Task item: Repeat the lines from the line with "This screenshot has width=1131, height=876." to the line with "Viewport: 573px width, 388px height." in the listing below, keeping both end lines and adding nothing.

□ □ □ □ □ □ □

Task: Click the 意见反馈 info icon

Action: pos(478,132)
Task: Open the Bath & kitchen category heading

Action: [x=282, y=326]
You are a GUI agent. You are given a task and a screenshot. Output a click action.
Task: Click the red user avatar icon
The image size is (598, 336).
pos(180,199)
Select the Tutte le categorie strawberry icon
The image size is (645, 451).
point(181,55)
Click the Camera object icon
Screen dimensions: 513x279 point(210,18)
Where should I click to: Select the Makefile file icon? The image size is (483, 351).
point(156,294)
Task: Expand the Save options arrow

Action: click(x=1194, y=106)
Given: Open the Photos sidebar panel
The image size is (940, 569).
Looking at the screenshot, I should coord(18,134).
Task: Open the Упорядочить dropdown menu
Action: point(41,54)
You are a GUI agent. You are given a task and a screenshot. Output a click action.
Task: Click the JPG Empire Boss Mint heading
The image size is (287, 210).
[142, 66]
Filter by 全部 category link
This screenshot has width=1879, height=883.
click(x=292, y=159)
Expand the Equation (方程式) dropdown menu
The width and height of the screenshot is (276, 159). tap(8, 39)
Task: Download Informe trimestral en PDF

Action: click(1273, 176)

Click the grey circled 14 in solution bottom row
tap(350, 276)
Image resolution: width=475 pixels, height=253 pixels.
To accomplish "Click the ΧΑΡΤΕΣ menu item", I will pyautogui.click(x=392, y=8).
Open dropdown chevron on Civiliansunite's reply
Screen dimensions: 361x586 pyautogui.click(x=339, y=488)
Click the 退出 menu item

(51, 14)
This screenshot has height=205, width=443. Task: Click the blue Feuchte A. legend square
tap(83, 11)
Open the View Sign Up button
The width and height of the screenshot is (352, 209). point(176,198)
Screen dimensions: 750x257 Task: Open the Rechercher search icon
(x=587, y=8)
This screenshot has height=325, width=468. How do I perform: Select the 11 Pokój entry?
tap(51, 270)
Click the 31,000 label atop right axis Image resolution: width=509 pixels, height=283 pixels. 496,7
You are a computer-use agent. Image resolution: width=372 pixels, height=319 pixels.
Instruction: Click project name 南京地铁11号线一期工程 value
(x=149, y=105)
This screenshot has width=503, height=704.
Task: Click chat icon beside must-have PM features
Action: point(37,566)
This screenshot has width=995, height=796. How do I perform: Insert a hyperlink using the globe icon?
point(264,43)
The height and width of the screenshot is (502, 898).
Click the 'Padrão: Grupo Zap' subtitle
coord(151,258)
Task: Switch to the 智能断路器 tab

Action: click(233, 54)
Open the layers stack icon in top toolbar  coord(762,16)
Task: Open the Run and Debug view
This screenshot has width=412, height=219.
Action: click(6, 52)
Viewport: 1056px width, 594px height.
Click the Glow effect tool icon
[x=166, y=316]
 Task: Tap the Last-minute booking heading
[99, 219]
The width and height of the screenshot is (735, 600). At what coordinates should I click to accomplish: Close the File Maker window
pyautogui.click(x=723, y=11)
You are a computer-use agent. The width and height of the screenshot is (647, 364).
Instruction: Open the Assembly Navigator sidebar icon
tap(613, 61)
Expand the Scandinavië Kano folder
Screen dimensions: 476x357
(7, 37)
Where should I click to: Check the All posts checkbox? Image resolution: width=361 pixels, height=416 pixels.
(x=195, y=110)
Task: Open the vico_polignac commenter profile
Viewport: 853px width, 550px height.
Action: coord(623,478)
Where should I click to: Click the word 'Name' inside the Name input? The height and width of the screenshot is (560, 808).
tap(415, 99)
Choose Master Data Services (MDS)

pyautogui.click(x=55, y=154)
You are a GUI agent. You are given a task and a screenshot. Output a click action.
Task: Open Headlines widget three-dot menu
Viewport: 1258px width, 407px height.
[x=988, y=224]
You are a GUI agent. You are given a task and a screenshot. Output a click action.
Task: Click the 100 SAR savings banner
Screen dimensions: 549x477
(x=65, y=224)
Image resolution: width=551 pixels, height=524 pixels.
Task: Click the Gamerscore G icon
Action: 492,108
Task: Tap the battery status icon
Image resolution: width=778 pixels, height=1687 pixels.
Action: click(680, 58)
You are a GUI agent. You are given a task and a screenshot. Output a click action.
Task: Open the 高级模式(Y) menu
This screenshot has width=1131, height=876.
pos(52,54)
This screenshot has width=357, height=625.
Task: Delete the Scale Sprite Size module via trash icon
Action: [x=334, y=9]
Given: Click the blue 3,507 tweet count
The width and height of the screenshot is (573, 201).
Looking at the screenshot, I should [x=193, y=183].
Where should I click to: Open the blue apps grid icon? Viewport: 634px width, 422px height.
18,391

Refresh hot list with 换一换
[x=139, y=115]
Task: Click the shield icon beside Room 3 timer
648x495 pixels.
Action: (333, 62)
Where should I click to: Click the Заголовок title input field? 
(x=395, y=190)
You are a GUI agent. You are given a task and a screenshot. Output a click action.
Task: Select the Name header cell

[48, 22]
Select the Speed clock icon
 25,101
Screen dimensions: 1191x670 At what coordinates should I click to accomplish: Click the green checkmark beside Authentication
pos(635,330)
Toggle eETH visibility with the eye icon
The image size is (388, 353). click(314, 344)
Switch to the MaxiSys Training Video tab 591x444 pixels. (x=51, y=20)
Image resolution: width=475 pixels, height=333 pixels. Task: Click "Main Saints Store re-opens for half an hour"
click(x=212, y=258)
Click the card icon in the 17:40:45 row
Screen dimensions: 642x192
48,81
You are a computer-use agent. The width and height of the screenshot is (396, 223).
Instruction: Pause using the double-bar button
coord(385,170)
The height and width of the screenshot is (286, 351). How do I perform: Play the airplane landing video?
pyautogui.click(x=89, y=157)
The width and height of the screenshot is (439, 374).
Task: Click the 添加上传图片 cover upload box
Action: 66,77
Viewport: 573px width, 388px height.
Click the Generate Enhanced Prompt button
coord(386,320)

□ □ □ □ □ □ □

Task result:
This screenshot has width=1131, height=876.
pos(52,54)
This screenshot has width=357, height=625.
Task: Delete the Scale Sprite Size module via trash icon
Action: [x=334, y=9]
Given: Click the blue 3,507 tweet count
The width and height of the screenshot is (573, 201).
Looking at the screenshot, I should [x=193, y=183].
Where should I click to: Open the blue apps grid icon? Viewport: 634px width, 422px height.
18,391

Refresh hot list with 换一换
[x=139, y=115]
Task: Click the shield icon beside Room 3 timer
648x495 pixels.
Action: (333, 62)
Where should I click to: Click the Заголовок title input field? 
(x=395, y=190)
You are a GUI agent. You are given a task and a screenshot. Output a click action.
Task: Select the Name header cell

[48, 22]
Select the Speed clock icon
 25,101
Screen dimensions: 1191x670 At what coordinates should I click to accomplish: Click the green checkmark beside Authentication
pos(635,330)
Toggle eETH visibility with the eye icon
The image size is (388, 353). click(314, 344)
Switch to the MaxiSys Training Video tab 591x444 pixels. (x=51, y=20)
Image resolution: width=475 pixels, height=333 pixels. Task: Click "Main Saints Store re-opens for half an hour"
click(x=212, y=258)
Click the card icon in the 17:40:45 row
Screen dimensions: 642x192
48,81
You are a computer-use agent. The width and height of the screenshot is (396, 223).
Instruction: Pause using the double-bar button
coord(385,170)
The height and width of the screenshot is (286, 351). How do I perform: Play the airplane landing video?
pyautogui.click(x=89, y=157)
The width and height of the screenshot is (439, 374).
Task: Click the 添加上传图片 cover upload box
Action: 66,77
Viewport: 573px width, 388px height.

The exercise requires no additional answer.